If you take a flat map
And move wooden blocks upon it strategically,
The thing looks well, the blocks behave as they should.
The science of war is moving live men like blocks.
And getting the blocks into place at a fixed moment.
But it takes time to mold your men into blocks
And flat maps turn into country where creeks and gullies
Hamper your wooden squares.
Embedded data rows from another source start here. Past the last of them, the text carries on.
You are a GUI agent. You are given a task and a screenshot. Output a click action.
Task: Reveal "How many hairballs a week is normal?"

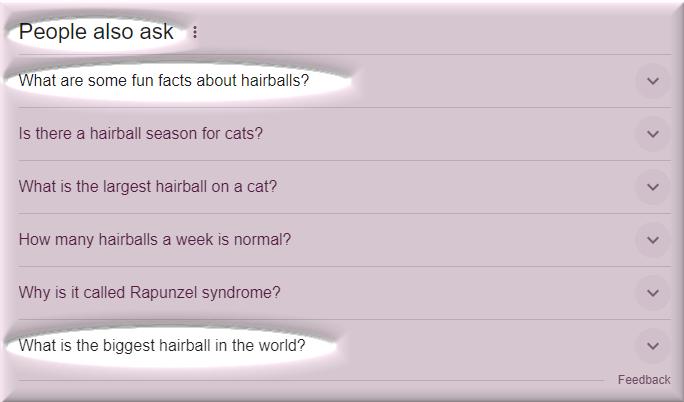pos(155,240)
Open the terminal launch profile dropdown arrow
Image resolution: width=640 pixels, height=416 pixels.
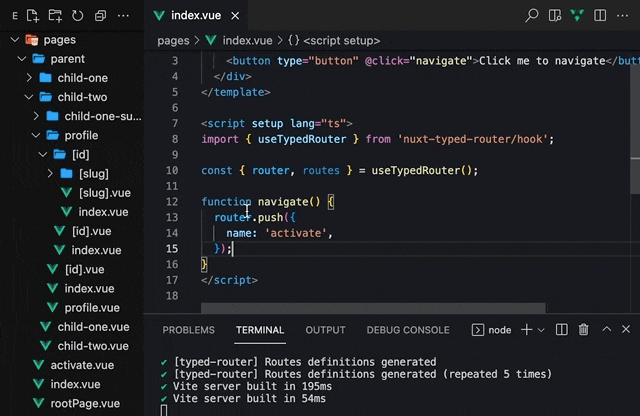coord(541,330)
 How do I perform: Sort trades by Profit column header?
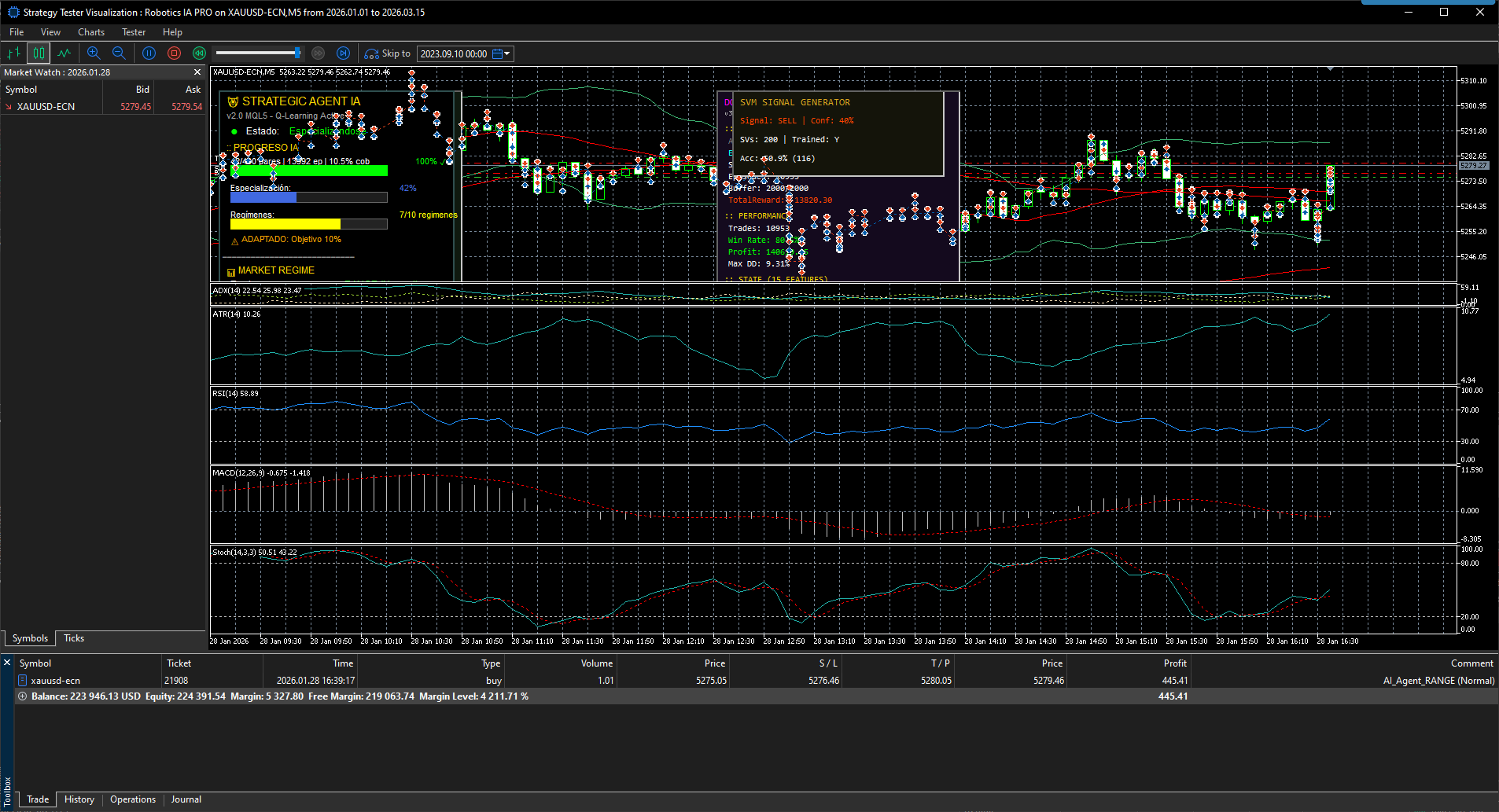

They stick in the brush,
They are tired and rest, they straggle after ripe blackberries,
And you cannot lift them up in your hand and move them.
- A string of blocks curling smoothly around the left
Of another string of blocks and crunching it up -
It is all so clear in the maps, so clear in the mind,
But the orders are slow, the men in the blocks are slow
To move, when they start they take too long on the way -
The General loses his stars, and the block-men die
In unstrategic defiance of martial law
Because still used to just being men, not block-parts.
And yet another fragment of the poem dealing with wooden blocks, more grim and more determined.
That is the chess and the scheme of the wooden blocks
Set down on the contour map.
Having learned so much,
Forget it now, while the ripple-lines of the map
Arise into bouldered ridges, tree-grown, bird-visited,
Where the gnats buzz, and the wren builds a hollow nest
And the rocks are grey in the sun and black in the rain,
And the jacks-in-the-pulpit grow in the cool, damp hollows.
See no names of leaders painted upon the blocks
Such as "Hill," or "Hancock," or "Pender" -
but see instead
Three miles of living men - three long double miles
Of men and guns and horses and fires and wagons,
Teamsters, surgeons, generals, orderlies,
A hundred and sixty thousand living men
Asleep or eating or thinking or writing brief
Notes in the thought of death, shooting dice or swearing,
Groaning in hospital wagons, standing guard
While the slow stars walk through heaven in silver mail,
Hearing a stream or a joke or a horse cropping grass
Or hearing nothing, being too tired to hear.
All night till the round sun comes and the morning breaks,
Three double miles of live men.
Listen to them, their breath goes up through the night
In a great chord of life, in the sighing murmur
Of wind-stirred wheat.
A hundred and sixty thousand
Breathing men, at night, on two hostile ridges set down.